• _EXERCISE OBJECTIVE_
Reproduce the records below with every instance of "GUI agent" renamed to "interface agent", keeping everything else the same.

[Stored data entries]
[Begin]

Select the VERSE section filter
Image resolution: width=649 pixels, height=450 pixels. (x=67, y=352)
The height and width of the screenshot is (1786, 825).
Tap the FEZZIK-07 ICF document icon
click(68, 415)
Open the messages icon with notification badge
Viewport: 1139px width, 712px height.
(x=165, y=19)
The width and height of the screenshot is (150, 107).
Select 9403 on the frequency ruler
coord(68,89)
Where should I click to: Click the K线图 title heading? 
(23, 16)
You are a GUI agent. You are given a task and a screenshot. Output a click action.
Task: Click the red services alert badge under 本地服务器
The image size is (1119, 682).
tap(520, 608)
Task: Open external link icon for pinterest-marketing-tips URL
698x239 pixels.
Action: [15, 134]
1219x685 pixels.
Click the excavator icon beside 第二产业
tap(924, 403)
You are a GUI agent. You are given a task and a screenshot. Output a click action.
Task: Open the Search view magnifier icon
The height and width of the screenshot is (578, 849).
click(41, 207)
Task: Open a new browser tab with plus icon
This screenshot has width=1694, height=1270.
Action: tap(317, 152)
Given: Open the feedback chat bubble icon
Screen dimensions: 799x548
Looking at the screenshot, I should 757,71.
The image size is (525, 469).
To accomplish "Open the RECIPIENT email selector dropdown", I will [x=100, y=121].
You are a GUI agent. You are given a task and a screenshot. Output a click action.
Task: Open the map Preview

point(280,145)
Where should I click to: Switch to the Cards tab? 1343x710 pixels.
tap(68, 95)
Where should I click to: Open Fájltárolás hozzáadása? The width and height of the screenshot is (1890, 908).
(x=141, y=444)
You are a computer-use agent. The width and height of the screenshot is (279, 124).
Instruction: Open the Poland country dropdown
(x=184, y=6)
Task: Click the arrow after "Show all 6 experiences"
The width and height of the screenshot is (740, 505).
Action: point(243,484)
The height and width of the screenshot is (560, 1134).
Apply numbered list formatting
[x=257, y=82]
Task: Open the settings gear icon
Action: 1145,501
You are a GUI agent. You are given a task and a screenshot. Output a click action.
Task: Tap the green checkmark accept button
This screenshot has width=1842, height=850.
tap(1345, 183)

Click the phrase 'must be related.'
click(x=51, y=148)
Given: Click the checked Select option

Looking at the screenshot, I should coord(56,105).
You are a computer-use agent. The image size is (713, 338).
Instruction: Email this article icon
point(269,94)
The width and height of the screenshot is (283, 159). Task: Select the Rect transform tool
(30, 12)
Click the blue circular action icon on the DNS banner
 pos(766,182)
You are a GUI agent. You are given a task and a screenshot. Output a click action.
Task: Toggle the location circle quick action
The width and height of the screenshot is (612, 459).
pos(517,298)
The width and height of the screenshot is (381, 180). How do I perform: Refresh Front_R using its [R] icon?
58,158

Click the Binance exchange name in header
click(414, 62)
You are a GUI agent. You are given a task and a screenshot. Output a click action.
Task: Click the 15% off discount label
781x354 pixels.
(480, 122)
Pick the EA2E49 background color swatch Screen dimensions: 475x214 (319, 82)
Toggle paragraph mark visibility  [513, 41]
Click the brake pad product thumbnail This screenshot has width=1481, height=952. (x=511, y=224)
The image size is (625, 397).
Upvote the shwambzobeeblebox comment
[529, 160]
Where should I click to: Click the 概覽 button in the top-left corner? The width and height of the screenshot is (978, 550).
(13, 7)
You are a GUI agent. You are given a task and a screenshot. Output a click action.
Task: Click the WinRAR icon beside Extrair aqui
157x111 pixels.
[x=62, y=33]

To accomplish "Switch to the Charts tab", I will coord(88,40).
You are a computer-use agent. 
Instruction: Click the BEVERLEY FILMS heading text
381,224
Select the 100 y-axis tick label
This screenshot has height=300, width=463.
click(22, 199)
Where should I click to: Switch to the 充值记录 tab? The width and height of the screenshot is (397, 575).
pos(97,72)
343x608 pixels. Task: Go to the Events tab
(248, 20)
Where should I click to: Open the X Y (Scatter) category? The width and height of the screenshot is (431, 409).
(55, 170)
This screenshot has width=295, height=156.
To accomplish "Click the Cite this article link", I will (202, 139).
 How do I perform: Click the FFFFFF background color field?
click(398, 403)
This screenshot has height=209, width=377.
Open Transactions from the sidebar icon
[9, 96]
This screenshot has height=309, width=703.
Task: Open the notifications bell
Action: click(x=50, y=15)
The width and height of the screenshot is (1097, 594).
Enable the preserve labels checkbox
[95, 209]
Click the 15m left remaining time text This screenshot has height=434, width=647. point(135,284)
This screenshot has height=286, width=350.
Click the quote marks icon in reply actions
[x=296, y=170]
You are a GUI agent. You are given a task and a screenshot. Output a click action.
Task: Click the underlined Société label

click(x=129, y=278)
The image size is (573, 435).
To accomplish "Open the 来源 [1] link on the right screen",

[End]

• _TASK ANSWER_
Select the VERSE section filter
Image resolution: width=649 pixels, height=450 pixels. (x=67, y=352)
The height and width of the screenshot is (1786, 825).
Tap the FEZZIK-07 ICF document icon
click(68, 415)
Open the messages icon with notification badge
Viewport: 1139px width, 712px height.
(x=165, y=19)
The width and height of the screenshot is (150, 107).
Select 9403 on the frequency ruler
coord(68,89)
Where should I click to: Click the K线图 title heading? 
(23, 16)
You are a interface agent. You are given a task and a screenshot. Output a click action.
Task: Click the red services alert badge under 本地服务器
The image size is (1119, 682).
tap(520, 608)
Task: Open external link icon for pinterest-marketing-tips URL
698x239 pixels.
Action: [15, 134]
1219x685 pixels.
Click the excavator icon beside 第二产业
tap(924, 403)
You are a interface agent. You are given a task and a screenshot. Output a click action.
Task: Open the Search view magnifier icon
The height and width of the screenshot is (578, 849).
click(41, 207)
Task: Open a new browser tab with plus icon
This screenshot has width=1694, height=1270.
Action: tap(317, 152)
Given: Open the feedback chat bubble icon
Screen dimensions: 799x548
Looking at the screenshot, I should 757,71.
The image size is (525, 469).
To accomplish "Open the RECIPIENT email selector dropdown", I will [x=100, y=121].
You are a interface agent. You are given a task and a screenshot. Output a click action.
Task: Open the map Preview

point(280,145)
Where should I click to: Switch to the Cards tab? 1343x710 pixels.
tap(68, 95)
Where should I click to: Open Fájltárolás hozzáadása? The width and height of the screenshot is (1890, 908).
(x=141, y=444)
You are a computer-use agent. The width and height of the screenshot is (279, 124).
Instruction: Open the Poland country dropdown
(x=184, y=6)
Task: Click the arrow after "Show all 6 experiences"
The width and height of the screenshot is (740, 505).
Action: point(243,484)
The height and width of the screenshot is (560, 1134).
Apply numbered list formatting
[x=257, y=82]
Task: Open the settings gear icon
Action: 1145,501
You are a interface agent. You are given a task and a screenshot. Output a click action.
Task: Tap the green checkmark accept button
This screenshot has width=1842, height=850.
tap(1345, 183)

Click the phrase 'must be related.'
click(x=51, y=148)
Given: Click the checked Select option

Looking at the screenshot, I should coord(56,105).
You are a computer-use agent. The image size is (713, 338).
Instruction: Email this article icon
point(269,94)
The width and height of the screenshot is (283, 159). Task: Select the Rect transform tool
(30, 12)
Click the blue circular action icon on the DNS banner
 pos(766,182)
You are a interface agent. You are given a task and a screenshot. Output a click action.
Task: Toggle the location circle quick action
The width and height of the screenshot is (612, 459).
pos(517,298)
The width and height of the screenshot is (381, 180). How do I perform: Refresh Front_R using its [R] icon?
58,158

Click the Binance exchange name in header
click(414, 62)
You are a interface agent. You are given a task and a screenshot. Output a click action.
Task: Click the 15% off discount label
781x354 pixels.
(480, 122)
Pick the EA2E49 background color swatch Screen dimensions: 475x214 (319, 82)
Toggle paragraph mark visibility  [513, 41]
Click the brake pad product thumbnail This screenshot has width=1481, height=952. (x=511, y=224)
The image size is (625, 397).
Upvote the shwambzobeeblebox comment
[529, 160]
Where should I click to: Click the 概覽 button in the top-left corner? The width and height of the screenshot is (978, 550).
(13, 7)
You are a interface agent. You are given a task and a screenshot. Output a click action.
Task: Click the WinRAR icon beside Extrair aqui
157x111 pixels.
[x=62, y=33]

To accomplish "Switch to the Charts tab", I will coord(88,40).
You are a computer-use agent. 
Instruction: Click the BEVERLEY FILMS heading text
381,224
Select the 100 y-axis tick label
This screenshot has height=300, width=463.
click(22, 199)
Where should I click to: Switch to the 充值记录 tab? The width and height of the screenshot is (397, 575).
pos(97,72)
343x608 pixels. Task: Go to the Events tab
(248, 20)
Where should I click to: Open the X Y (Scatter) category? The width and height of the screenshot is (431, 409).
(55, 170)
This screenshot has width=295, height=156.
To accomplish "Click the Cite this article link", I will (202, 139).
 How do I perform: Click the FFFFFF background color field?
click(398, 403)
This screenshot has height=209, width=377.
Open Transactions from the sidebar icon
[9, 96]
This screenshot has height=309, width=703.
Task: Open the notifications bell
Action: click(x=50, y=15)
The width and height of the screenshot is (1097, 594).
Enable the preserve labels checkbox
[95, 209]
Click the 15m left remaining time text This screenshot has height=434, width=647. point(135,284)
This screenshot has height=286, width=350.
Click the quote marks icon in reply actions
[x=296, y=170]
You are a interface agent. You are given a task and a screenshot. Output a click action.
Task: Click the underlined Société label

click(x=129, y=278)
The image size is (573, 435).
To accomplish "Open the 来源 [1] link on the right screen",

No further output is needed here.